# SOURCE PASSAGE
--- start ---

# Tool cabinet



## mathias (17 Oct 2017)

Hello,

I've made a small workbench and next is tool storage. I do wood work in our dining room so it would be nice if it looks more furniture then tool storage as it will be big (work bench is 1400mm long) and very visible. I don't know much about furniture design but here is a first try. It is a wall cabinet but I do not want to hang it on the wall, hence the strange extension to the floor which also could be designed to be a separate shelve where the cabinet rests. Now what can be improved?


----------



## mathias (17 Oct 2017)

Another view


----------



## Glynne (17 Oct 2017)

Have a look at some of Rob Cosman's videos on YouTube.
I can't remember which one but he does give a brief tour of his tool cabinet and that might give y0u some ideas.


----------



## mathias (17 Oct 2017)

I've seen a youtube where he talks about the function. What I'd like opinions on is the outside, design and proportions as I don't know much about what is pleasing to the eye.


----------



## DiscoStu (17 Oct 2017)

What about some shaker style doors? They would look nice and are relatively easy to achieve with minimal tools (which I’m assuming is the case if you’re just starting out on tool storage). 


Sent from my iPhone using Tapatalk


----------



## custard (17 Oct 2017)

mathias":1sqvdoy1 said:


> What I'd like opinions on is the outside, design and proportions



Looks absolutely superb! Just make sure it's at least fastened to the wall at the top to prevent it tipping forward.

--- end ---

(Stored records)
--- start ---

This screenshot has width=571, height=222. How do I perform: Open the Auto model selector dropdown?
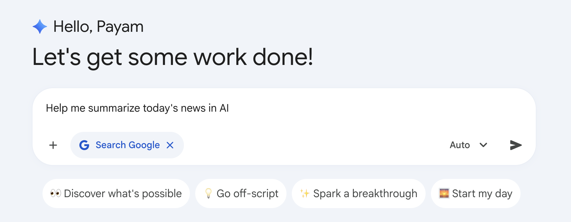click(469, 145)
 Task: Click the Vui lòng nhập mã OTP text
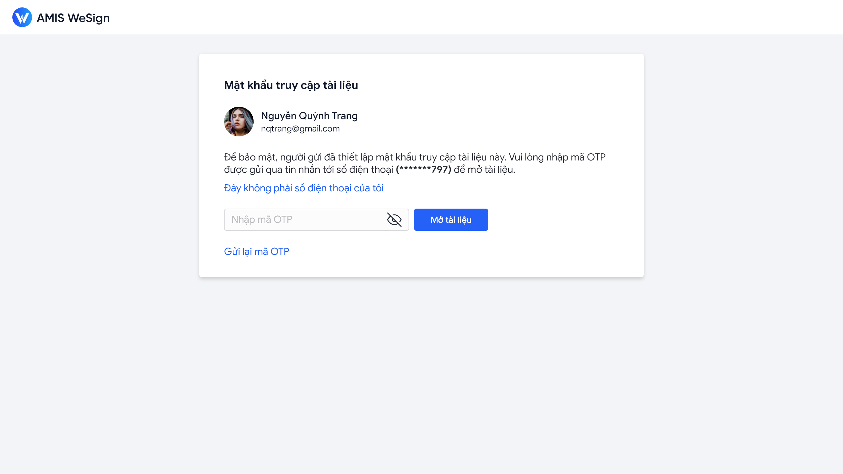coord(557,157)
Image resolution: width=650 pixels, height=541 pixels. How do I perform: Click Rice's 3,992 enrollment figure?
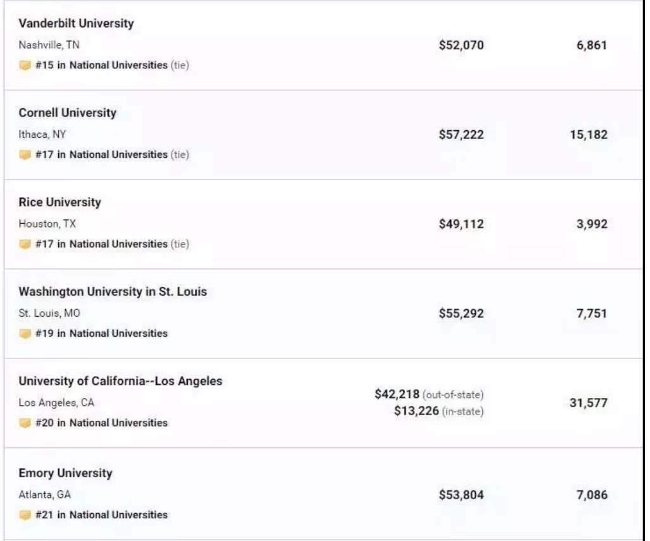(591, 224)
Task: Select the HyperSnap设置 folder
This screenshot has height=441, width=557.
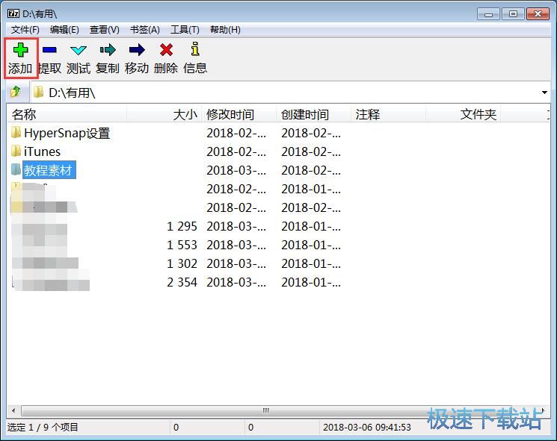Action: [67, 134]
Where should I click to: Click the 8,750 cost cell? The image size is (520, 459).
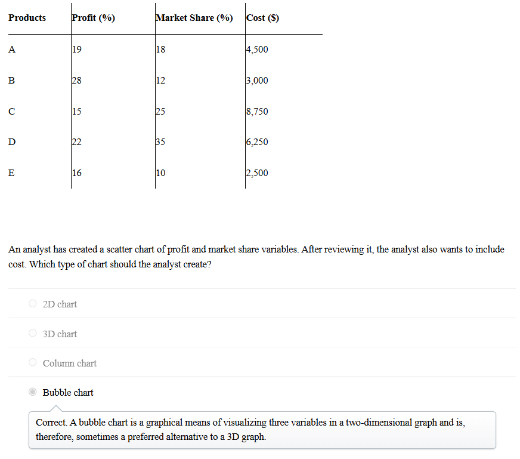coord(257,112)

--- end ---
--- start ---

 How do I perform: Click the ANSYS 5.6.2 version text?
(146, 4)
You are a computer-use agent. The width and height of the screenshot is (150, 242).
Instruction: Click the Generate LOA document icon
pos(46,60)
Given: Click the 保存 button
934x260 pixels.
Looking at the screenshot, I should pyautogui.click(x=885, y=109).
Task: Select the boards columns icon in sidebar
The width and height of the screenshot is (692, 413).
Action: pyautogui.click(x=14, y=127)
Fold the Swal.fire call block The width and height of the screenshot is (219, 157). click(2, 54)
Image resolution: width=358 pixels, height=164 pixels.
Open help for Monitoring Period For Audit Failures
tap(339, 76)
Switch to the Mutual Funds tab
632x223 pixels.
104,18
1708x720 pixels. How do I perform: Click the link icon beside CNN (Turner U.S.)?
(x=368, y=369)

--- end ---
--- start ---

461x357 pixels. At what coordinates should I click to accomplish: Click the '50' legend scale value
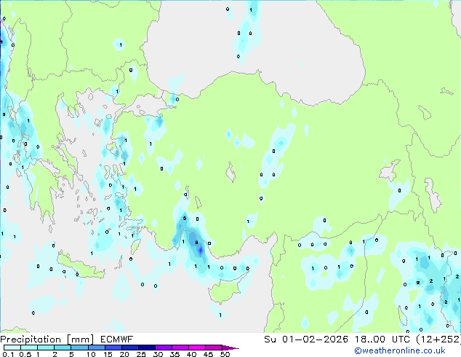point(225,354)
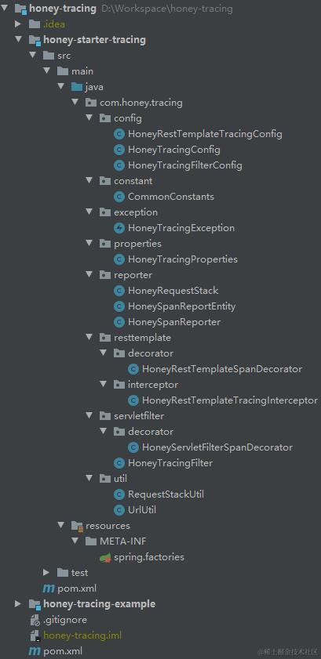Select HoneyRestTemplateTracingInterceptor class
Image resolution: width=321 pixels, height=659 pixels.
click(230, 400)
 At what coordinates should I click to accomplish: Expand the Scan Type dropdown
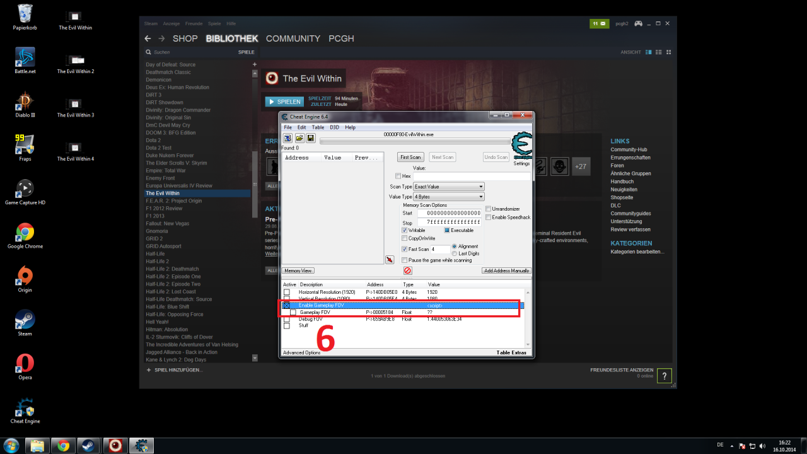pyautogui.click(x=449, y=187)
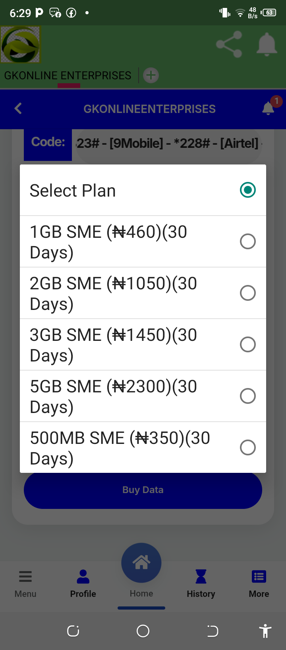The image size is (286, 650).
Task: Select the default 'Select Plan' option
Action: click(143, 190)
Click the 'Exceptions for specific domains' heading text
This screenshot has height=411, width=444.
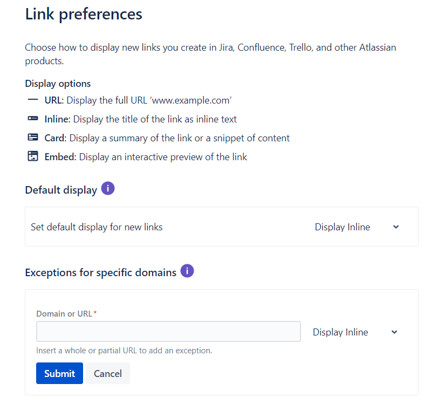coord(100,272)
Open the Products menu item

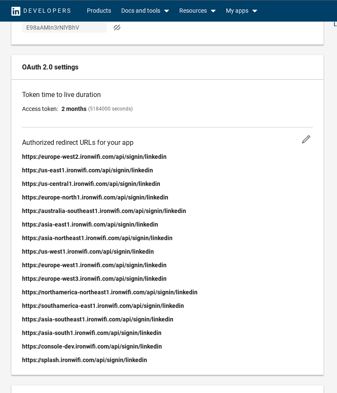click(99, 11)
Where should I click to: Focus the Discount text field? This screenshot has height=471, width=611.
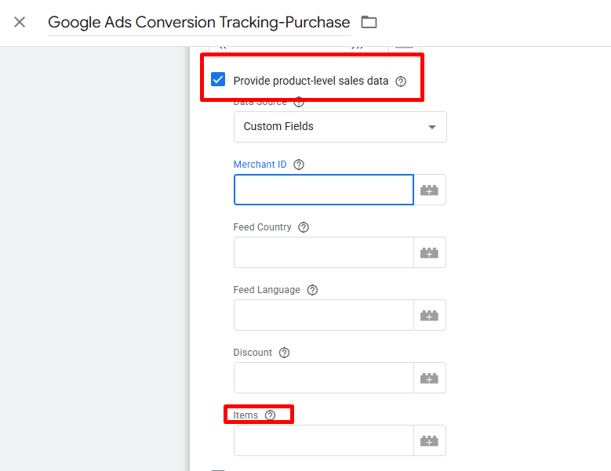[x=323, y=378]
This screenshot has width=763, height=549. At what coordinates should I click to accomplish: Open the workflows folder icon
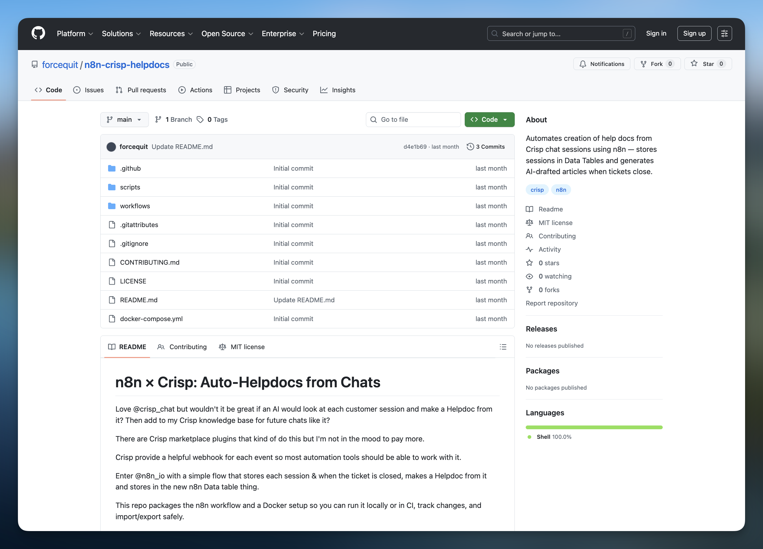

--- end ---

# AIM 1
Using the tool cabinet thread above, determine whether each statement agrees with it. Answer yes or no, and quote the deciding words of the thread.
(a) The workbench that mathias made is 1400mm long.
(b) mathias intends to hang the cabinet on the wall.
(c) DiscoStu proposes shaker style doors for the cabinet.
# AIM 2
Answer these questions from the tool cabinet thread above:
(a) In which room does mathias do woodwork?
(b) Whose YouTube videos does Glynne recommend?
(c) According to custard, where should the cabinet be fastened to the wall?
# AIM 3
Print the passage of the tool cabinet thread above from "Have a look" up to and including "to the eye.".

# FULL OUTPUT 1
(a) Yes: "work bench is 1400mm long"
(b) No: "I do not want to hang it on the wall"
(c) Yes: "What about some shaker style doors?"

# FULL OUTPUT 2
(a) The dining room
(b) Rob Cosman's
(c) At the top

# FULL OUTPUT 3
Have a look at some of Rob Cosman's videos on YouTube.
I can't remember which one but he does give a brief tour of his tool cabinet and that might give y0u some ideas.


----------



## mathias (17 Oct 2017)

I've seen a youtube where he talks about the function. What I'd like opinions on is the outside, design and proportions as I don't know much about what is pleasing to the eye.